If Moment of Inertia units are mm^4, how do you use it in calculations?

[Femme_physics]

So, we learned that the units of Moment of Inertia are mm^4. My question is how do they use moment of inertia in static calculation (where we use Newtons), if Moment of Inertia is in mm^4?

 

[maimonides]

Please doblecheck your notes or your textbook.
The unit of moment of inertia is mass times length squared, in SI kgm^2.
In statics you often use a related quantity called radius of gyration.
If you really need to use mm^4: You know how to convert mm to m, square mm to sqare m, cubic mm to cubic m, don´t you?.

 

[xxChrisxx]

EDIT: WAit.

He's not talkign about angular mass, he's talking about second moment of area or polar moment of inertia.
They are all so similarlally named it gets really confusing.
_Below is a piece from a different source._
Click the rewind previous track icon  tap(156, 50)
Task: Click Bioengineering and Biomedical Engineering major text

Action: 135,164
OP could you clarify which moment of inertia you would like to know about :D

 

[Femme_physics]

Please doblecheck your notes or your textbook.
The unit of moment of inertia is mass times length squared, in SI kgm^2.
In statics you often use a related quantity called radius of gyration.
If you really need to use mm^4: You know how to convert mm to m, square mm to sqare m, cubic mm to cubic m, don´t you?.
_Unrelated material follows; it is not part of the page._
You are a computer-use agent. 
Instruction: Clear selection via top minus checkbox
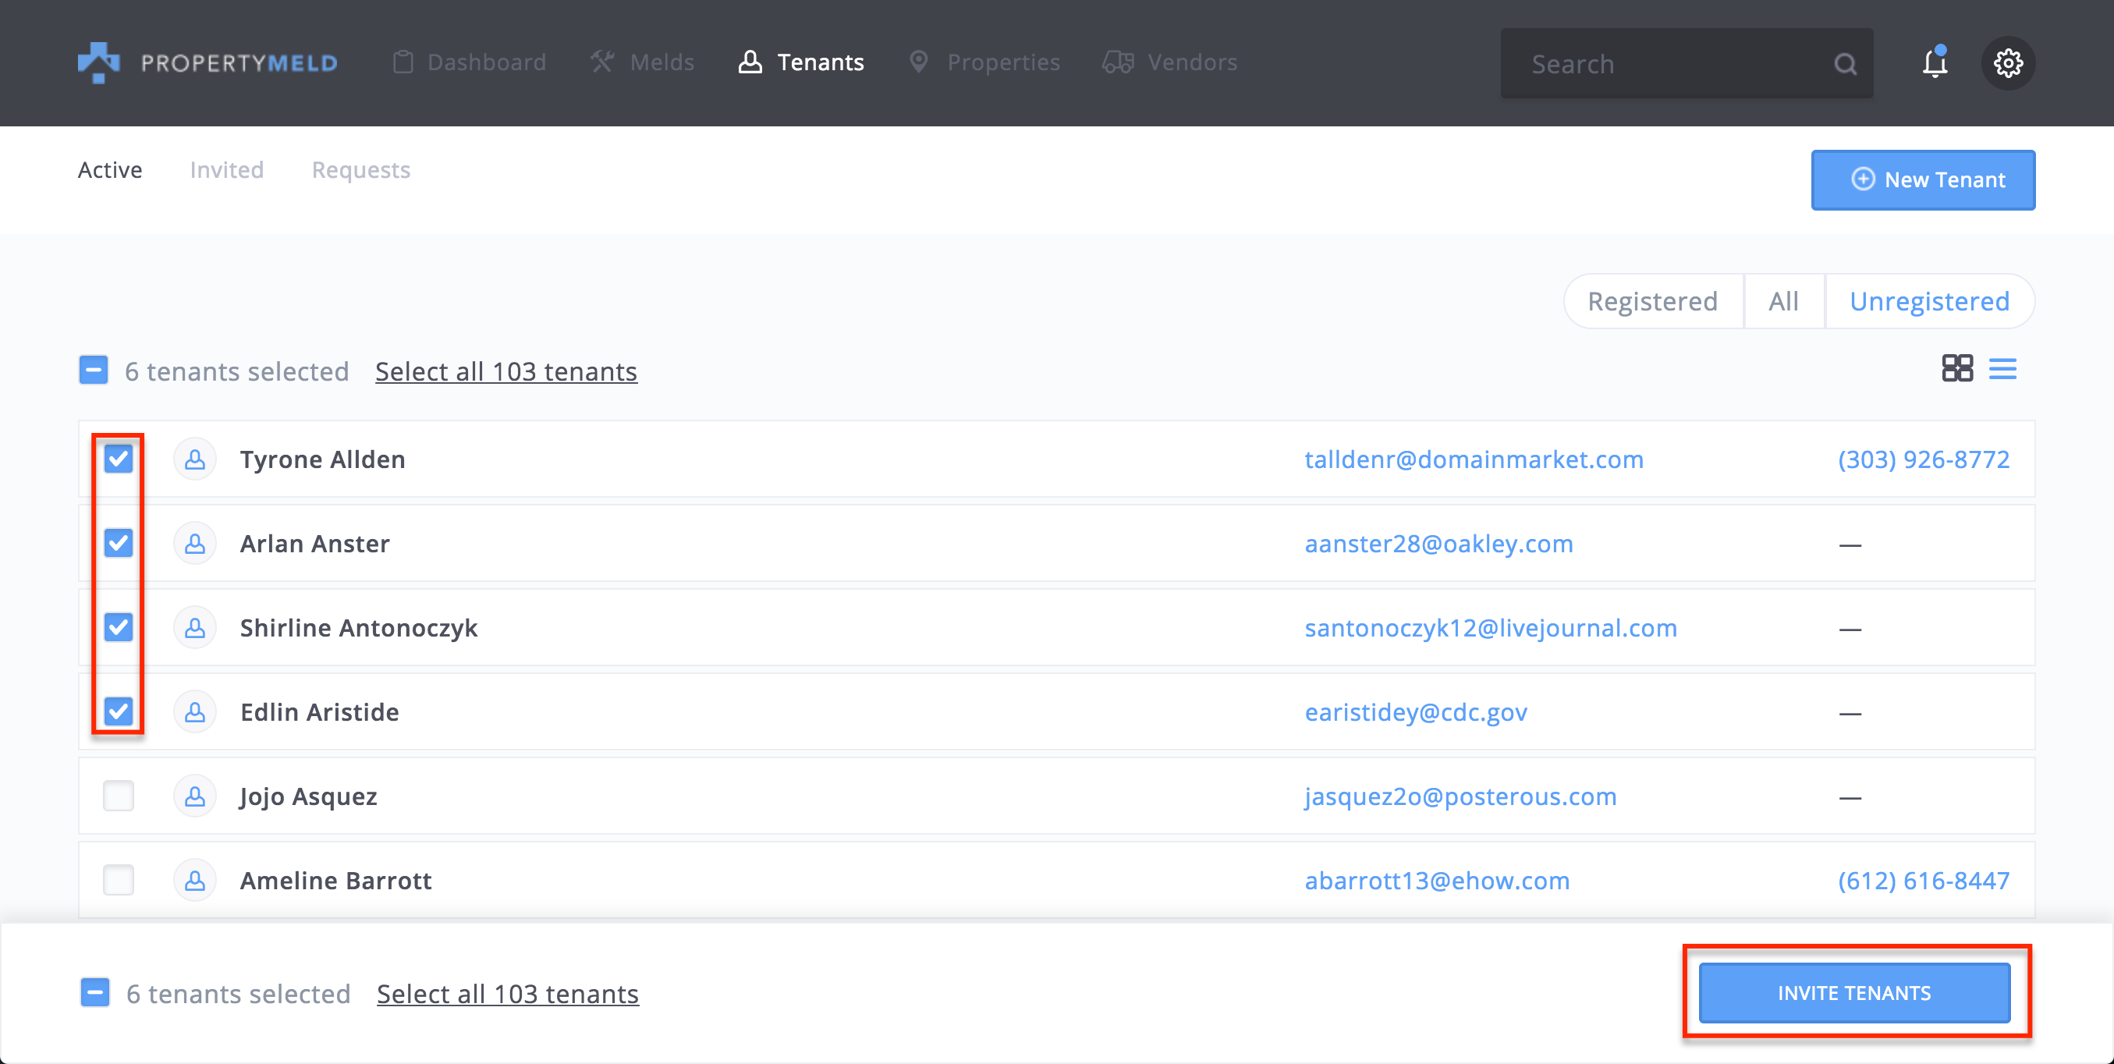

1) Double checking my notes the units for the result of Moment of Inertia are [mm^4]. Perhaps it's because we're working in 2D, or haven't started calculus yet?

2) So radius of gyration is simply the Inertia divided by the area, and that's the quality you're normally given in a statics equation in order to solve a problem whether something moves or not?

3) To answer your last question, yes-- unit conversion is easy peasy.

 

[maimonides]

Sorry about the confusion with the moment(s).
In Newton, you have m as length unit. So you better convert all lengths to m. (But I think you´ve got it.)
Edit: I didn´t notice the "they". You´re probably dealing with small (mm- or centimeter sized) rods (or whatever); so they use mm´s to avoid zeros or having to write 10^-12 all the time. Might be different for a bridge.
Second afterthought: There are "engineering formulae" , which only work for specific (not always consistent) units. (Opposed to "physics formulae", which require consistent units) They have the conversion factors built in somewhere. Sometimes somebody does not state clearly enough which kind of formula is used.

 

[Femme_physics]

np, I did scan my class notes if it helps (they're in hebrew but the math is there). I'm not so worried about conversion, just trying to understand how it works.

Let's say I applied on a circular object a 50 Newton force at an ideal location to cause rotation (i.e. away from the COM). I need to relate that 50 Newton force to cubic m [or let's say to mm^4], yes?


(Scanned class notes attached below)

 

[maimonides]

I´m a bit confused.
On the first page, you have I = mr^2 and then something that looks like Steiners theorem\parallel axis theorem. (Moment of inertia for a body rotating around an axis not through its CoM). ("A" ought to be a mass, maybe there was some density factor, that got left out. The formula also applies to sMoA calculations, then A is correct, but the index CoM is doubtful)
Thne you switch to I ~ r^4, and on the second page you have I = h*b^3/12. Those I´s are, as Chris pointed out, second moments of area (sMoA). They have to do with bending of bars, not with rotation.
You can´t mix I(rot.) and I(sMoA).
Is your problem about bending a bar/rod or about rotating a body?

These links might be helpful
http://en.wikipedia.org/wiki/Moment_of_inertia
http://en.wikipedia.org/wiki/Second_moment_of_area
http://en.wikipedia.org/wiki/Steiner's_theorem

 

[maimonides]

Application of I in statics:
http://en.wikipedia.org/wiki/Euler–Bernoulli_beam_equation#Examples
or here
http://www.mathalino.com/reviewer/mechanics-and-strength-of-materials/flexure-formula
http://www.mathalino.com/reviewer/mechanics-and-strength-of-materials/chapter-6-beam-deflections

 

[Femme_physics]

Well, that's what I copied from the board, maim.

My problem is about rotating a body, not bending bar/rod.

Let me gather my thoughts and make a proper reply. I want to draw a couple of my own diagrams to show you exactly what I mean but I lack time right now...but I'll definitely post back here when I'm freed.

 

[Gokul43201]

Let's say I applied on a circular object a 50 Newton force at an ideal location to cause rotation (i.e. away from the COM). I need to relate that 50 Newton force to cubic m [or let's say to mm^4], yes?

If you're given the moment of inertia in mm^4, you need to know the thickness and density of the circular disc, so you can figure out the moment of inertia in units of M*L^2

 

[Femme_physics]

I think I fully understand now. My only issue is that we were doing static calculations with pulley we never considered thickness an density, but I guess that's because we were doing simple problems. Anyway, I got it worked out now :) Thanks.

 

[marius10ster]

Thank you so much Gokul... and Femme ofcourse thank u too